Erstaunlich findet Hofer das Wording der ÖVP: "Wenn der Kanzler und der Klubobmann das Wording der FPÖ aufgreifen und sagen, dass sie Geimpfte nicht einsperren wollen, heißt das, dass die Ungeimpften eingesperrt sind und wir alle schon drei Mal eingesperrt waren." Das Kommunikations- und Handlungschaos in der ÖVP habe sicherlich mit dem Rücktritt von Kurz zu tun. Galt unter ihm noch "Message Control", "so ist jetzt die Message out of Control".

Es gebe keine einheitliche, klare Linie, sondern jeder spreche nur für seinen Bereich. Und so konnte es passieren, dass die ÖVP-Landeshauptleute von Oberösterreich und Salzburg, Thomas Stelzer und Wilfried Haslauer, "sehenden Auges und wissend einen Tag vor der Kehrtwende noch einen Lockdown abgelehnt haben". "Das zeigt die aktuelle Orientierungslosigkeit." Der Abgang von Kurz verursache bei der ÖVP einen echten Phantomschmerz. "Man hat den Eindruck, dass keiner hinter dem Steuer sitzt."

Das alles dürfte bei der Bevölkerung alles andere als gut ankommen. "Ich gehe davon aus, dass das Vertrauen in die Regierung auf einem absoluten Tiefpunkt angelangt ist", ergänzte Bachmayer. Zusätzlich hätten die heftigen Angriffe der Opposition auf die ÖVP eine Situation entstehen lassen, die "die Regierung nur eingeschränkt handlungsfähig macht". Dabei bräuchte es gerade in der Krise Einheit und Geschlossenheit. Das habe das große Vertrauen der Bevölkerung beim ersten Lockdown gezeigt. Das sei damals zwar leichter gewesen, aber das geschlossene und entschlossen wirkende Auftreten der Regierung habe der Bevölkerung Vertrauen gegeben. Heute sei das genaue Gegenteil der Fall.

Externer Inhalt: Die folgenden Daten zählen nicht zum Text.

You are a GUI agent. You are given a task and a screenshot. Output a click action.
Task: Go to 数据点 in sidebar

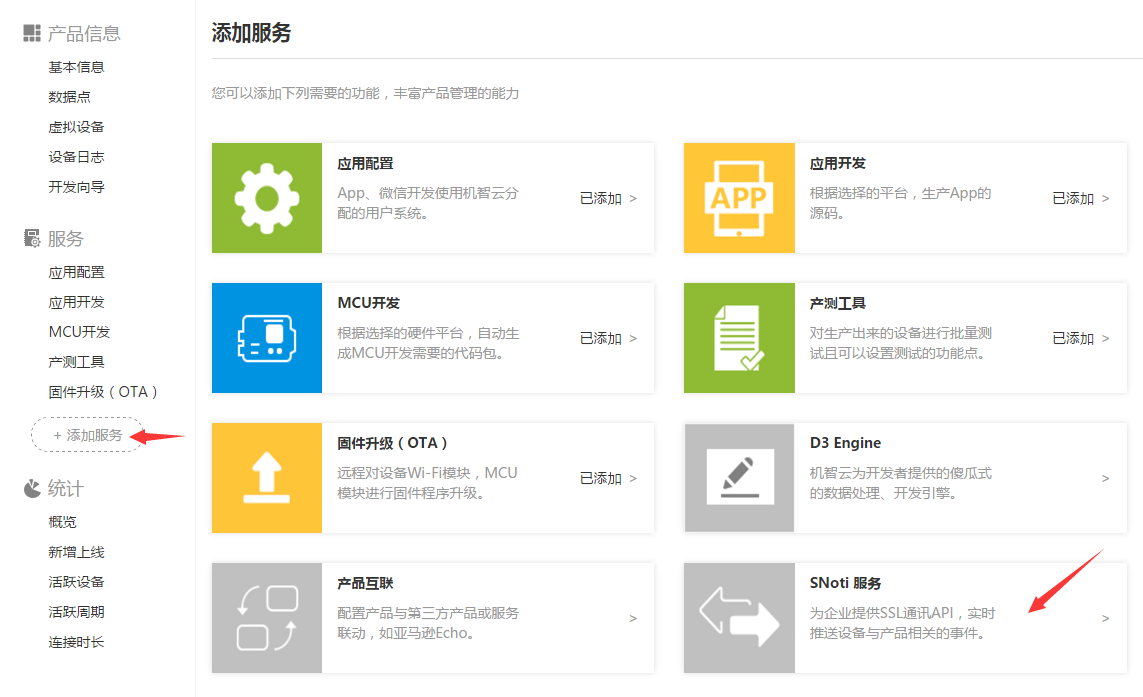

Der Rücktritt von Kurz habe in der türkisen ÖVP ein Gefühl der Ungerechtigkeit entstehen lassen. Diese innere Krise in der ÖVP werde nun in der äußeren Coronakrise verstärkt. Die Partei sei inhaltlich gespalten, so Bachmayer. Damit sei ein Chaos in der Regierung zwischen Türkis und Grün und ein doppeltes Chaos in der ÖVP zwischen Türkis und Schwarz und zwischen Bund und Ländern entstanden. "Es herrscht ein Durcheinander und eine Kakofonie. Das alles ist schuld daran, dass es in der Pandemiebekämpfung so weit gekommen ist."